医療関係者向け

関節リウマチに伴う間質性肺炎に対する中等量ステロイドと
免疫抑制薬による治療の有効性と安全性に関する研究

生物学的製剤をはじめとする治療薬の進歩や、様々な臨床研究の結果に基づいた治療戦略により、関節リウマチ(RA)における関節病変の予後は大きく改善しています。一方、RAの関節外病変のひとつである間質性肺炎はRAの治療薬選択への影響や生命予後を規定する因子でもあるという臨床上の重要性にも関わらず、標準的な治療は確立されていません。

RAに伴う間質性肺炎に対する治療として、副腎皮質ステロイド単独投与やアザチオプリン、シクロホスファミド、シクロスポリン、タクロリムスといった免疫抑制薬の併用療法に関する症例報告がされていますが、ステロイドの投与量や免疫抑制薬の選択について良質なエビデンスはなく、個々の臨床医の判断に委ねられているのが実状です。

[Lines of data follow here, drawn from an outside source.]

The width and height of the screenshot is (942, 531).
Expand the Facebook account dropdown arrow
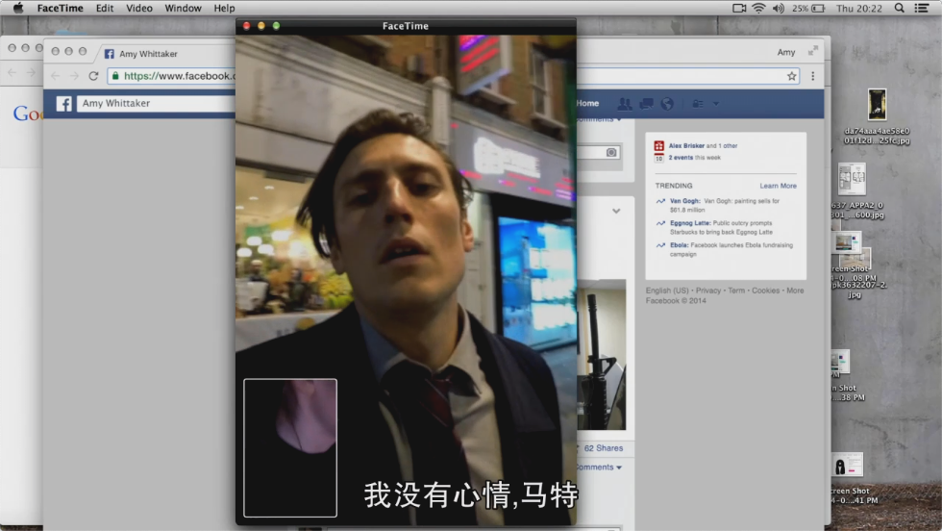(x=715, y=104)
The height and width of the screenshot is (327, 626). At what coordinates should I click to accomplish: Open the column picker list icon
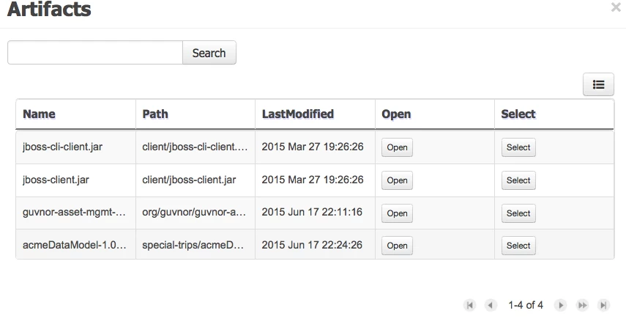pos(598,84)
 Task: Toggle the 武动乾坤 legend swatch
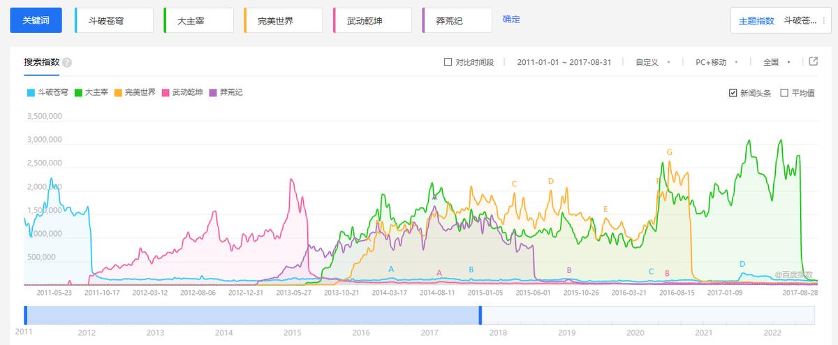pyautogui.click(x=166, y=92)
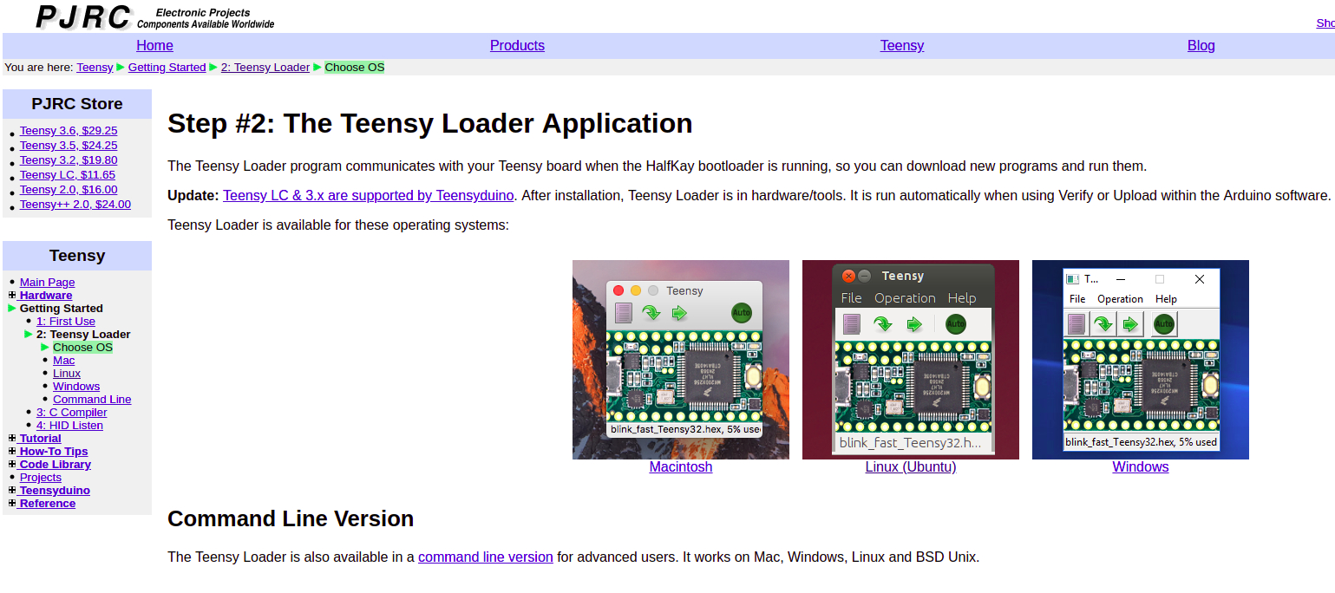Image resolution: width=1335 pixels, height=593 pixels.
Task: Open the Home navigation link
Action: coord(154,46)
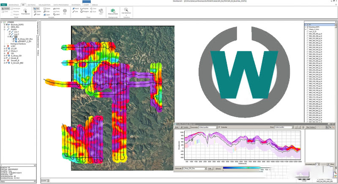Toggle the Line 1 profile checkbox
Screen dimensions: 338x184
[11, 32]
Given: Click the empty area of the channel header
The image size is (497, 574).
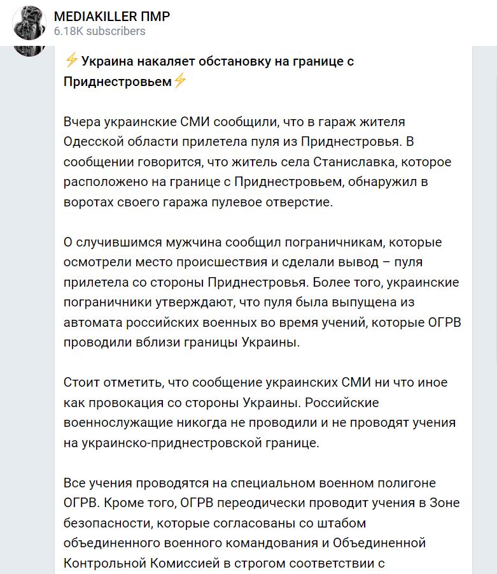Looking at the screenshot, I should click(x=329, y=23).
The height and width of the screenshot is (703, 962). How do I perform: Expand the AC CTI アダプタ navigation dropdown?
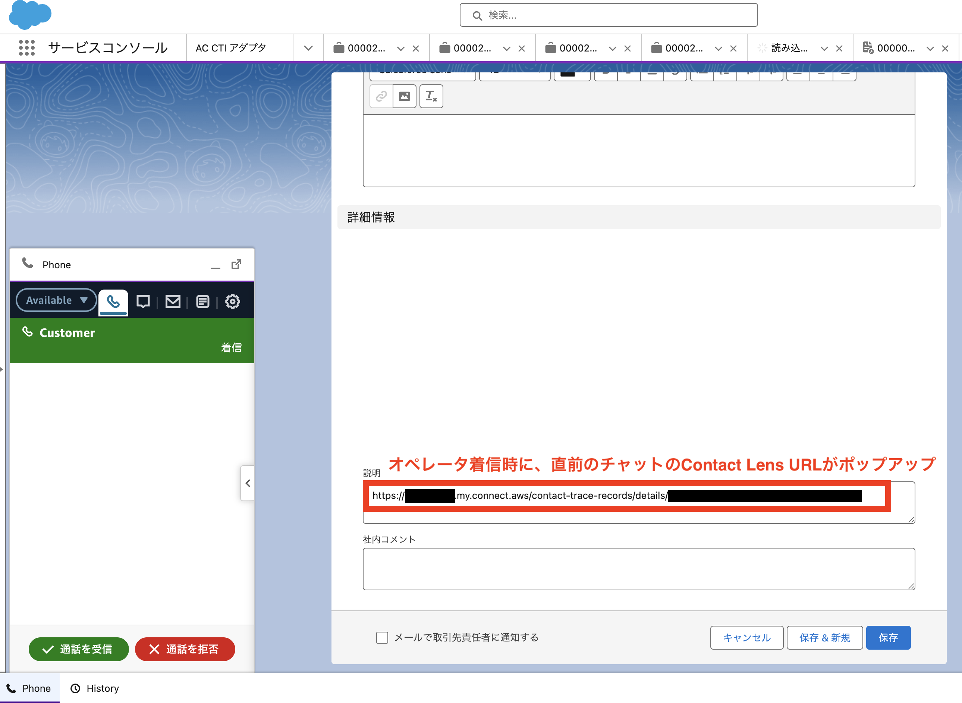tap(308, 48)
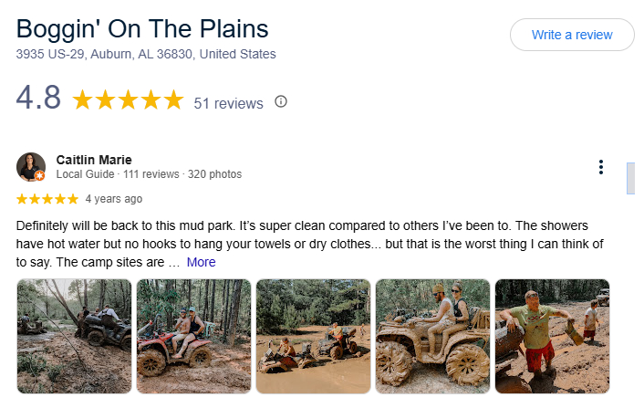Open Caitlin Marie's three-dot options menu
The image size is (644, 408).
pyautogui.click(x=600, y=167)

この研究ではRAに伴う間質性肺炎に対して、中等量のステロイド[体重(kg)あたり0.5mgのプレドニゾロン]と免疫抑制剤(タクロリムス、器質化肺炎パターンの場合はメトトレキセート)による治療を行い、その有効性と安全性を検討するものです。多施設共同研究として東京医科歯科大学膠原病・リウマチ内科とその関連病院で行っております。

関節リウマチと関節症状を来たしうる他疾患における
リウマスキャンの有用性に関する探索的研究

手指関節炎の画像診断装置として新たに開発された蛍光光学画像診断装置であるRheumascan(以下、リウマスキャン)は、核磁気共鳴画像診断(MRI)や関節超音波検査などに比べて、より簡便に施行でき、検者の技量に依存せずに評価できる可能性があります。リウマスキャンは炎症により亢進した局所の微小循環をインドシアニングリーンの集積として捉えることで関節炎の評価を行います。日本では未認可ですが、既に認可されている欧州において手指関節炎について関節超音波よりも高い感度をもち、造影MRIに匹敵するとの報告もあります。また変形性関節症や乾癬性関節炎においてはRAとは異なる画像パターンが報告されており、RAと手指関節症状を呈する他疾患の鑑別において有用性が期待されています。本研究ではRAを中心とする手指関節症状をきたし得る疾患において、リウマスキャンの所見とその経時的変化を比較することにより、これらの疾患の診断におけるリウマスキャンの有効性を検討します。